This is the WBS (v1.7) for the development activities to ease operations.
The estimate for the overall program is 27 – 33 FTE weeks.
Each item list: dependencies; main responsibility among Development, Operation, and Administrator groups; a must-complete-by date, when appropriate; priorities between 1(top) an 5 (bottom).
- Reinstall key machines with a “standard” configuration: forwarding nodes (OSG/LCG), queueing (jim_broker_clients) nodes, durable location nodes, etc. (~2 – 8 FTE weeks). Priority 1
- Define “standard” machine configuration: File System layout, Partition size, CPU specs, etc. (1 FTE day)
- Fwd node machines w/ and w/o sam station. (by Oct 22)
- Begin negotiations on LCG fwd node configuration (by Oct 19). Depend on 1.1.1. Dev Group.
- Job queuing machines w/ and w/o broker + web server (by Oct 19). Depends on design of 2.3.3
- Durable locations(by Oct 19).
NOTE: no work on jim_client because 1 instance on d0mino; no work on sam caches because REX op already familiar with them.
1.2.Adjust current instructions to include location and permissions of product areas, log files, spool areas, etc.

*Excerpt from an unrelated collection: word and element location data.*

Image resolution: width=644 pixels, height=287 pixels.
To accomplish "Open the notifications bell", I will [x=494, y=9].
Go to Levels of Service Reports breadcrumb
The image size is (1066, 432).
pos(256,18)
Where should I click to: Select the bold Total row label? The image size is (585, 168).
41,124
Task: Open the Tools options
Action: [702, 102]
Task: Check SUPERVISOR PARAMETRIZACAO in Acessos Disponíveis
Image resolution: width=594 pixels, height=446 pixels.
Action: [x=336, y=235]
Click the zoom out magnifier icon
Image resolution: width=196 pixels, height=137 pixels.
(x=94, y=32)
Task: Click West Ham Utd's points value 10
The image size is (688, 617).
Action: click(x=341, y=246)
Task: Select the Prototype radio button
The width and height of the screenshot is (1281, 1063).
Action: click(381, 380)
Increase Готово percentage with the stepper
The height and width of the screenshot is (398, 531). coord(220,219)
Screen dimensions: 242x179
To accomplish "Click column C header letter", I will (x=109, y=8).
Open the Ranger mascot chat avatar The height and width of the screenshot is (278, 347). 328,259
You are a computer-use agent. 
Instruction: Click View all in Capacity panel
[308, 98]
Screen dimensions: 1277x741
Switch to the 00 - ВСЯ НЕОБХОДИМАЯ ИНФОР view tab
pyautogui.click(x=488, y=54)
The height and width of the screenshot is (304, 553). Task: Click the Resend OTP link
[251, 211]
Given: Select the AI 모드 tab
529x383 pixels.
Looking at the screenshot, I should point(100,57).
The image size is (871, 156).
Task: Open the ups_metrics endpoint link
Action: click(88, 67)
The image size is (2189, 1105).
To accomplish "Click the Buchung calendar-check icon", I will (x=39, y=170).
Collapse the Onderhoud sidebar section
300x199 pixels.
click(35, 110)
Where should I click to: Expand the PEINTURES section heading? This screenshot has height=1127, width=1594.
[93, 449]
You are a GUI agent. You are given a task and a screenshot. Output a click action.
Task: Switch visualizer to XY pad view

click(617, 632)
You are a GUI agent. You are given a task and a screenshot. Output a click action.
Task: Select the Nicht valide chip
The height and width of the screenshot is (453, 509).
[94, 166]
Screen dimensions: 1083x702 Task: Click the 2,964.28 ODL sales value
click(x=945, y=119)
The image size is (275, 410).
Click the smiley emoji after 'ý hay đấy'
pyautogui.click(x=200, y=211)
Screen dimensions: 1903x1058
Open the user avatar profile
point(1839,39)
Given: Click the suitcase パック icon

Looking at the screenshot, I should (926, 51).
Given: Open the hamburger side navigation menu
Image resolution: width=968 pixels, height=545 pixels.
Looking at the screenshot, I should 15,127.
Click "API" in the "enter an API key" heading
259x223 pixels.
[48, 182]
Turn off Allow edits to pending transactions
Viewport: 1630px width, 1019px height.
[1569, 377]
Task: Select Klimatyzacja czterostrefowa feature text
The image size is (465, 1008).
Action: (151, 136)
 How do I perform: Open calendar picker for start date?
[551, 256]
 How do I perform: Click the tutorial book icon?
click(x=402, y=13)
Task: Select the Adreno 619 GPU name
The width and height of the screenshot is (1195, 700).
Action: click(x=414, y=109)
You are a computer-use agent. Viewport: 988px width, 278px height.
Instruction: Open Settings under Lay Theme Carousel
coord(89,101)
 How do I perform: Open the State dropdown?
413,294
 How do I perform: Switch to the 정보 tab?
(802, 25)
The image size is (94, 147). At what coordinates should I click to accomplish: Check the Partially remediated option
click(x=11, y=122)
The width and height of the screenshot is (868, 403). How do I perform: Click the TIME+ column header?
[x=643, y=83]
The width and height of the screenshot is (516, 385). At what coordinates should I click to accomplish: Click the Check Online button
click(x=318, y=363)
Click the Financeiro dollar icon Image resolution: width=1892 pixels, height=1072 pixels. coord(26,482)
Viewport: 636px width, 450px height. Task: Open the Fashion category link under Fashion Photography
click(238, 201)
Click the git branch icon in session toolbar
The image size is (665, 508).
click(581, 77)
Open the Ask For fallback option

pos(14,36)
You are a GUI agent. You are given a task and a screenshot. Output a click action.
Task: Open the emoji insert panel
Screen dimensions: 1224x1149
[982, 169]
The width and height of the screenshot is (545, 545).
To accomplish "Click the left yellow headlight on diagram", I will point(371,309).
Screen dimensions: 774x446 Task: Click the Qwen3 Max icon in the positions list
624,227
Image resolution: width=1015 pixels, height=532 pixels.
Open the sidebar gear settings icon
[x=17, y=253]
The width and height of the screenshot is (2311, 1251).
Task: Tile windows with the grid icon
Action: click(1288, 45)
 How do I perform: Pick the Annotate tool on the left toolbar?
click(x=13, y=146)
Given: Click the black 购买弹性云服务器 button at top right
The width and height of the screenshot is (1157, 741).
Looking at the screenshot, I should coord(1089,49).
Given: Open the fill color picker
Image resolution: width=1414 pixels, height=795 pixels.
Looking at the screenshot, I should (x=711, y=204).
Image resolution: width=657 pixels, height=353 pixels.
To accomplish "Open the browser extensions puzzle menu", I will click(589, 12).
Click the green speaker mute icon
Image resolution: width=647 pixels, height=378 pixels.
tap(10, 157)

Possibly provide simplified instructions (2 FTE day). Depend on 1.1. Dev and Op groups.
1.3.Adjust current software to use the standard location as default (2 FTE day). Depend on 1.2. Dev group.
1.4.Reinstall key nodes using the standards (1-5 FTE day / machine * ~7 machines. Complete by end of Nov).
1.4.1.Find agreement among groupsinvolved: Dev, Op and Admin (by Sep 14)
1.4.2.Reinstall fwd nodes. Depend on 1.2
1.4.2.1.Admins procure HW parts for fwd nodes.
1.4.2.2.Admins configure fwd test node. Depend on 1.4.2.1
1.4.2.3.Developers install and test test fwd node. Depend on 1.4.2.2
1.4.2.4.Sys admins configure production fwd nodes. Depend on 1.4.2.1
1.4.2.5.REX op install software on production fwd node(s). Depend on 1.2
1.4.2.6.REX op integrate new nodes with production system
1.4.2.6.1.On Nov 6 (scheduled downtime), bring down d0srv047 (fwd + station), and replace with a new fwd node.
1.4.2.6.2.After Nov 6, replace d0srv66and d0srv15 fwd nodes one at a time (fwd node downtime)
1.4.2.6.3.In Nov, reinstalls LCG fwd node (requires special fwd node downtime). Depend on 1.1.2.
1.4.3.Reinstall queuing nodes. Depend on 1.2
1.4.3.1.Admins procure HW parts for samgrid-like nodes (job queuing + broker + web server). It may require a disk array.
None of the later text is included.